The public health system in Gaza has been severely affected by the Israeli blockade and by the political divide between the West Bank and Gaza. Severe shortages of essential medicines and medical supplies, an unstable power supply and a lack of fuel for generators, and inadequate maintenance capacity and spare parts for medical equipment have contributed to a deterioration in the quality of care. The blockade creates other enormous problems for the health system, including a chronic shortage of specialized medical personnel and access to training. More than 1,000 patients are referred monthly for specialized care to health facilities outside the Gaza Strip. Still, the Israeli permit system restricts their access to East Jerusalem and West Bank hospitals and Israel and Jordan.
According to a report by the World Health Organization (WHO), the main challenge to the healthcare sector in Gaza before and during the Israeli attack in November 2012 was the availability of medicines and medical supplies; more than 40 percent of the medicines on the essential drug list and more than 50 percent of medical consumables were out of stock before the attack.
The shortages include lifesaving drugs, such as treating cancer and cardiovascular disease, psychotherapeutics, and kidney-dialysis products. Lack of anti-infective agents, including life-saving antibiotics, places vulnerable groups, such as young children, the elderly, and diabetics, at particular risk. Many people rely on a consistent supply of medication to manage chronic cardiovascular disease. Interruption of treatment places these patients at risk of complications such as stroke and myocardial infarction. Lack of cancer and dialysis treatments has severe short- and long-term implications for mortality.
Egypt’s restrictions affecting health care
According to the WHO, patients chose or were forced to delay their medical treatment in Cairo by the unstable situation and restrictions on Egypt’s access. Fewer than half the usual number of patients were referred to Egypt in July 2013. The Rafah crossing was closed completely for four days for security reasons and five days for holidays and weekends in July 2013. Rafah authorities reported that, after 10 July, hours were restricted to 10 a.m. to 2 p.m., and only patients with official referral documents from the Ministry of Health (MoH) in Ramallah were permitted to exit. In addition to the usual monthly average of 300 patients referred to Egypt by the MoH, it is estimated that between 1,000 (MoH-Gaza estimates) and 4,100 (Rafah data) private patients from Gaza seek medical treatment every month in Egypt. A total of 549 patients and companions transited through Rafah in July, according to MoH-Gaza.
In Gaza, the Ministry of Health began restricting X-rays and limiting certain drugs to emergency use only because of low supplies and the unreliability of those supplies via the Rafah Crossing since July 2013. One-quarter of its drug supplies are normally received from, or through, Egypt via this crossing.

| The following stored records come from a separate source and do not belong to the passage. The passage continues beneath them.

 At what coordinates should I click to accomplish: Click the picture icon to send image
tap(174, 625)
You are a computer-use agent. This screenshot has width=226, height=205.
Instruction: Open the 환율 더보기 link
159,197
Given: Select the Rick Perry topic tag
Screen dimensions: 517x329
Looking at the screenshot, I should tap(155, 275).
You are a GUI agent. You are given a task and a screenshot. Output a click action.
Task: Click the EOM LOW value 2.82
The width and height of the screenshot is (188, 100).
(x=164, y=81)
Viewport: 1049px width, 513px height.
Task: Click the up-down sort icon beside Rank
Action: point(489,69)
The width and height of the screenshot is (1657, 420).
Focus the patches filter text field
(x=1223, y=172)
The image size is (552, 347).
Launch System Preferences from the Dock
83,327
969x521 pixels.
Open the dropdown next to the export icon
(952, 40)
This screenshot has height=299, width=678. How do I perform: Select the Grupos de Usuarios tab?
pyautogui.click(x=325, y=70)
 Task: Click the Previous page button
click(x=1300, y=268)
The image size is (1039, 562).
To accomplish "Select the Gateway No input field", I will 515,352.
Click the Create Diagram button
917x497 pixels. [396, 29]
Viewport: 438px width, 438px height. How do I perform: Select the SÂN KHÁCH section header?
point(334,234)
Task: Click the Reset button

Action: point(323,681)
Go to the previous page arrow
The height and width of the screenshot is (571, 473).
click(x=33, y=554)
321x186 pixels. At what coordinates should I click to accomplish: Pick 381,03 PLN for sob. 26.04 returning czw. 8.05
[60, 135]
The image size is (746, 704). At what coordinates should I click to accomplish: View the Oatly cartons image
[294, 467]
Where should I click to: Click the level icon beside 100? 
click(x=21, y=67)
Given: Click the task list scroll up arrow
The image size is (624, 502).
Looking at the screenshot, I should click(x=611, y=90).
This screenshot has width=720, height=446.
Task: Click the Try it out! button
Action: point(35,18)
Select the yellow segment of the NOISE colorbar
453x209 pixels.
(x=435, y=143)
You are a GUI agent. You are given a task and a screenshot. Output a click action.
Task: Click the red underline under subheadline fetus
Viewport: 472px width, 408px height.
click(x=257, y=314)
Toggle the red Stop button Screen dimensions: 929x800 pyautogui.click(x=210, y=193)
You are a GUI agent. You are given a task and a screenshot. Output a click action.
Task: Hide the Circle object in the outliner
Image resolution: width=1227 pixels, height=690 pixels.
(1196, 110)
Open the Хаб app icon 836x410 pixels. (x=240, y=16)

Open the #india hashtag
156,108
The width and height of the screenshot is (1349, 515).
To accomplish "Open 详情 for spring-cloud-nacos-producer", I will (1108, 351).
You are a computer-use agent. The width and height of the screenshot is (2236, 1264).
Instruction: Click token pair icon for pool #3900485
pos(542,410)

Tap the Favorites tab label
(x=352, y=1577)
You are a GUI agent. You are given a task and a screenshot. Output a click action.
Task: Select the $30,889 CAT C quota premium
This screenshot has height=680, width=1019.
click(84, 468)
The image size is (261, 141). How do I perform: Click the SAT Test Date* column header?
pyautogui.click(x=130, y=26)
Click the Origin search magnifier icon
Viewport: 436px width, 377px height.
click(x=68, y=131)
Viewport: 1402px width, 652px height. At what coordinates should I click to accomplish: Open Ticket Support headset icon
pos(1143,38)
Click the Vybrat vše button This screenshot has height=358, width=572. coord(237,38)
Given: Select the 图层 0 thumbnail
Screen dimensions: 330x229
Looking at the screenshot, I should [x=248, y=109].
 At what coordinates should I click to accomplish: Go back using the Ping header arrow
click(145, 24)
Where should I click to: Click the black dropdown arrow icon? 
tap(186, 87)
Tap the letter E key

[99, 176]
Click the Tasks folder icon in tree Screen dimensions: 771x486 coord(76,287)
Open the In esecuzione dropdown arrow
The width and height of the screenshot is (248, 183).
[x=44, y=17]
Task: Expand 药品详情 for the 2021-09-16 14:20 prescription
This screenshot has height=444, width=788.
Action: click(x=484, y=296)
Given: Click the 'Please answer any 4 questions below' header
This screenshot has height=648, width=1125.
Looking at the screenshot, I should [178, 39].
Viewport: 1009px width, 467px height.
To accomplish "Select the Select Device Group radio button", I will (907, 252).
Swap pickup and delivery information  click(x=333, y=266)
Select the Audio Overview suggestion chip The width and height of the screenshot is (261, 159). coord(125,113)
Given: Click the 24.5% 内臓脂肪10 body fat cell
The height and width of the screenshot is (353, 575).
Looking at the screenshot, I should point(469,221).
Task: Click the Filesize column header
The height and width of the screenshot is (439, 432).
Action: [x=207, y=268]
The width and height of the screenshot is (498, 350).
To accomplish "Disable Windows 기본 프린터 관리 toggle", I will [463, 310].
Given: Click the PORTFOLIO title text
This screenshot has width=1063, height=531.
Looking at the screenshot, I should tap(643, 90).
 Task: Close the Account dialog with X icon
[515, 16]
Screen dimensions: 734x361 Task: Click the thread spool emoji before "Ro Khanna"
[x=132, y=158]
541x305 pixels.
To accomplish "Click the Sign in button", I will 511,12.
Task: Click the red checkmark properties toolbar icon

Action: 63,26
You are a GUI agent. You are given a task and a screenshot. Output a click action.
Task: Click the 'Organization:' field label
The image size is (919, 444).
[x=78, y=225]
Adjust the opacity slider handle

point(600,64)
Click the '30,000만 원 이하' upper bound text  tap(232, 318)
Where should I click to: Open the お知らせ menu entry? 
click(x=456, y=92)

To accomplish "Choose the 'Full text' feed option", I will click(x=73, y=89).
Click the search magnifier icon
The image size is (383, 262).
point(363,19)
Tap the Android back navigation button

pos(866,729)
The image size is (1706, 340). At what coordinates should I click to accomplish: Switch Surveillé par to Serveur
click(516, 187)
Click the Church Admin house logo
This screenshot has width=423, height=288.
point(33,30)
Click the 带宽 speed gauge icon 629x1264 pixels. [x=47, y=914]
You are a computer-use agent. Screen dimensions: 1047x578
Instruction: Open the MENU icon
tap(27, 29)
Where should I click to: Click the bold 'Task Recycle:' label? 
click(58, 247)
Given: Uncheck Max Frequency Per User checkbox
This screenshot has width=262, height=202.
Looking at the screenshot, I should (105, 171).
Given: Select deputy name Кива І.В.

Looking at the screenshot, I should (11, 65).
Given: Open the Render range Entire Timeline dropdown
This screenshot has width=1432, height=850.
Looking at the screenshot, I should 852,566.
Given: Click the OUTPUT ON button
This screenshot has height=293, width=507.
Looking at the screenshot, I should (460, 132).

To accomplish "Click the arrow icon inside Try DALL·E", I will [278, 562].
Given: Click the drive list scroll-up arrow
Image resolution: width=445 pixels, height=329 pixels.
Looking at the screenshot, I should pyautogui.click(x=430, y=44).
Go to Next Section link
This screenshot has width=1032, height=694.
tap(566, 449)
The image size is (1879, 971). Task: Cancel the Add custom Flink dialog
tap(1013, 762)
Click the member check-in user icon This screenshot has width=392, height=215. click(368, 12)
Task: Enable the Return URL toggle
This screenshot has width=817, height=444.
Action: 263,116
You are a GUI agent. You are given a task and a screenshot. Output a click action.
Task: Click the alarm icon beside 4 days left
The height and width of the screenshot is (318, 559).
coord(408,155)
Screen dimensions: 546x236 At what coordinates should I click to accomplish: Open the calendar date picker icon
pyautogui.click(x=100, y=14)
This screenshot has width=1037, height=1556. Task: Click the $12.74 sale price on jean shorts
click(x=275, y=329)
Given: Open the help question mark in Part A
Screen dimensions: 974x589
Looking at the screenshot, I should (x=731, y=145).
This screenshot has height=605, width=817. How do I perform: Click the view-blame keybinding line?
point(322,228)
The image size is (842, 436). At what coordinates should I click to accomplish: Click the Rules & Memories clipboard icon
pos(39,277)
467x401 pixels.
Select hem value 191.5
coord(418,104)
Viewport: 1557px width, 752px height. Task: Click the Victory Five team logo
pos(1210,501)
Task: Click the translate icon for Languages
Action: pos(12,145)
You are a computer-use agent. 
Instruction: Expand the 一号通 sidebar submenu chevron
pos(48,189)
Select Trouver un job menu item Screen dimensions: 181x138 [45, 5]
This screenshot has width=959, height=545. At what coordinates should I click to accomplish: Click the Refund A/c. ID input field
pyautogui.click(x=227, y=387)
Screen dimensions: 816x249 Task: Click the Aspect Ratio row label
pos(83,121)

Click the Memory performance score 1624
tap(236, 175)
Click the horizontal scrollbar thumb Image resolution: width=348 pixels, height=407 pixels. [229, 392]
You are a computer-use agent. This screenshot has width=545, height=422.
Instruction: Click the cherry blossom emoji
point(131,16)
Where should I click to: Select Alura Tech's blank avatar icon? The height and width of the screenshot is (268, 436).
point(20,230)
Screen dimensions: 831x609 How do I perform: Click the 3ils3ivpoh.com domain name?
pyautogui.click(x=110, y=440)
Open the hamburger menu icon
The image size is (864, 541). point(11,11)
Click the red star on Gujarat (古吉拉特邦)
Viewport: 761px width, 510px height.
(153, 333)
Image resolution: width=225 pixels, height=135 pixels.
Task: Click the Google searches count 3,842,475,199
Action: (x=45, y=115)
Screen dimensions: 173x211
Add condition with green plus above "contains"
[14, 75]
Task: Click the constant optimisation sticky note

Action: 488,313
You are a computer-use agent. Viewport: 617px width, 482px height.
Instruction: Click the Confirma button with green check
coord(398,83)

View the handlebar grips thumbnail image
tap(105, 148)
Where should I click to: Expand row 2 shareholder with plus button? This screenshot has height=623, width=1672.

Two principal Egyptian donors, the Arab Physicians Union and the Physicians Syndicate are expected to halt donations to Gaza because of the current urgent needs in Egypt. These groups have played a crucial role in rapidly supplying critical items, such as dialysis solutions, common chemotherapy drugs, Factor VIII for hemophilia, immune suppressants for kidney-transplant patients, and treatments for other chronic blood disease conditions. According to the UN’s OCHA, at the end of July, ‘27 percent (128 items) of essential medicines were at zero stock in the Central Drug Store in Gaza, and 16 percent (78 items) were at low stock (between 1-3 months’ supply)’.